### TASK BRIEF
Extract every entry below and reproduce each one verbatim, line for line.

## BEGIN DATASET RECORDS

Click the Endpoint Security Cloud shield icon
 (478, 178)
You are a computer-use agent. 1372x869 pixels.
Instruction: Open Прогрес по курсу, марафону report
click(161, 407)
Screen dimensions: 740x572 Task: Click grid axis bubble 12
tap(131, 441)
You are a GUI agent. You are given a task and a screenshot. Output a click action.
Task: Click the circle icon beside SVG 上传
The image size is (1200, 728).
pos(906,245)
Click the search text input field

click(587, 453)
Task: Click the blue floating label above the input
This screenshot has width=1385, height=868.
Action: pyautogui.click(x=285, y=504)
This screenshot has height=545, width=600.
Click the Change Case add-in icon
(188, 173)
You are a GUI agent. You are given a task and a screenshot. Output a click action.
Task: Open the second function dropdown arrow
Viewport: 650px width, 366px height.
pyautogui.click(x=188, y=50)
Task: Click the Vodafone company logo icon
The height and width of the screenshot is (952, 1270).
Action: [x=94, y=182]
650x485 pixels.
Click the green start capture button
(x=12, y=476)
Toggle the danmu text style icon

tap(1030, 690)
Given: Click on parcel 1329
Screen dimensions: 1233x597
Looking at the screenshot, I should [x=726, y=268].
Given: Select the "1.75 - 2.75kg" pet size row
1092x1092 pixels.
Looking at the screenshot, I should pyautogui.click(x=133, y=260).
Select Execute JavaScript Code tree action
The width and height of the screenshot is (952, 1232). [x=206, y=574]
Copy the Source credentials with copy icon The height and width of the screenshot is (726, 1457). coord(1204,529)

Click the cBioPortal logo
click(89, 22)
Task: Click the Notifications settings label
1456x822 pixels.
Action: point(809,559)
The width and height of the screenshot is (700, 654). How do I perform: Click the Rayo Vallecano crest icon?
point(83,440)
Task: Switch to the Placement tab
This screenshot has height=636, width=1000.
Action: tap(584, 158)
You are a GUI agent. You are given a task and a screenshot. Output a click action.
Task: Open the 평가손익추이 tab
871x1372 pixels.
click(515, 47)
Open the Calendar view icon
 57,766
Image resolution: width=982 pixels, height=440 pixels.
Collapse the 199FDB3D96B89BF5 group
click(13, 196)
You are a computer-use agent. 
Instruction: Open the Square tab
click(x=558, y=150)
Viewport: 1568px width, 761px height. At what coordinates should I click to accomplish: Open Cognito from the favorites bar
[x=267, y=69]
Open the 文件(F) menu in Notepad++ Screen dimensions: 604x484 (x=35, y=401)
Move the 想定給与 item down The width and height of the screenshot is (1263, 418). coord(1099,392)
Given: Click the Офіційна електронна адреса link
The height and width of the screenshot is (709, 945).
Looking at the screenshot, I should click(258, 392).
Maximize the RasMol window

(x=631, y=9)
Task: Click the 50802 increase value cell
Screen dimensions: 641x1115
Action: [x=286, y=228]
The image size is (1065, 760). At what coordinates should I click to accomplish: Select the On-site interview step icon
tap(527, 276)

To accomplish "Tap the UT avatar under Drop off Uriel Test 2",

## END DATASET RECORDS

### PROBLEM SOLUTION
Click the Endpoint Security Cloud shield icon
 (478, 178)
You are a computer-use agent. 1372x869 pixels.
Instruction: Open Прогрес по курсу, марафону report
click(161, 407)
Screen dimensions: 740x572 Task: Click grid axis bubble 12
tap(131, 441)
You are a GUI agent. You are given a task and a screenshot. Output a click action.
Task: Click the circle icon beside SVG 上传
The image size is (1200, 728).
pos(906,245)
Click the search text input field

click(587, 453)
Task: Click the blue floating label above the input
This screenshot has width=1385, height=868.
Action: pyautogui.click(x=285, y=504)
This screenshot has height=545, width=600.
Click the Change Case add-in icon
(188, 173)
You are a GUI agent. You are given a task and a screenshot. Output a click action.
Task: Open the second function dropdown arrow
Viewport: 650px width, 366px height.
pyautogui.click(x=188, y=50)
Task: Click the Vodafone company logo icon
The height and width of the screenshot is (952, 1270).
Action: [x=94, y=182]
650x485 pixels.
Click the green start capture button
(x=12, y=476)
Toggle the danmu text style icon

tap(1030, 690)
Given: Click on parcel 1329
Screen dimensions: 1233x597
Looking at the screenshot, I should [x=726, y=268].
Given: Select the "1.75 - 2.75kg" pet size row
1092x1092 pixels.
Looking at the screenshot, I should pyautogui.click(x=133, y=260).
Select Execute JavaScript Code tree action
The width and height of the screenshot is (952, 1232). [x=206, y=574]
Copy the Source credentials with copy icon The height and width of the screenshot is (726, 1457). coord(1204,529)

Click the cBioPortal logo
click(89, 22)
Task: Click the Notifications settings label
1456x822 pixels.
Action: point(809,559)
The width and height of the screenshot is (700, 654). How do I perform: Click the Rayo Vallecano crest icon?
point(83,440)
Task: Switch to the Placement tab
This screenshot has height=636, width=1000.
Action: tap(584, 158)
You are a GUI agent. You are given a task and a screenshot. Output a click action.
Task: Open the 평가손익추이 tab
871x1372 pixels.
click(515, 47)
Open the Calendar view icon
 57,766
Image resolution: width=982 pixels, height=440 pixels.
Collapse the 199FDB3D96B89BF5 group
click(13, 196)
You are a computer-use agent. 
Instruction: Open the Square tab
click(x=558, y=150)
Viewport: 1568px width, 761px height. At what coordinates should I click to accomplish: Open Cognito from the favorites bar
[x=267, y=69]
Open the 文件(F) menu in Notepad++ Screen dimensions: 604x484 (x=35, y=401)
Move the 想定給与 item down The width and height of the screenshot is (1263, 418). coord(1099,392)
Given: Click the Офіційна електронна адреса link
The height and width of the screenshot is (709, 945).
Looking at the screenshot, I should click(258, 392).
Maximize the RasMol window

(x=631, y=9)
Task: Click the 50802 increase value cell
Screen dimensions: 641x1115
Action: [x=286, y=228]
The image size is (1065, 760). At what coordinates should I click to accomplish: Select the On-site interview step icon
tap(527, 276)

To accomplish "Tap the UT avatar under Drop off Uriel Test 2",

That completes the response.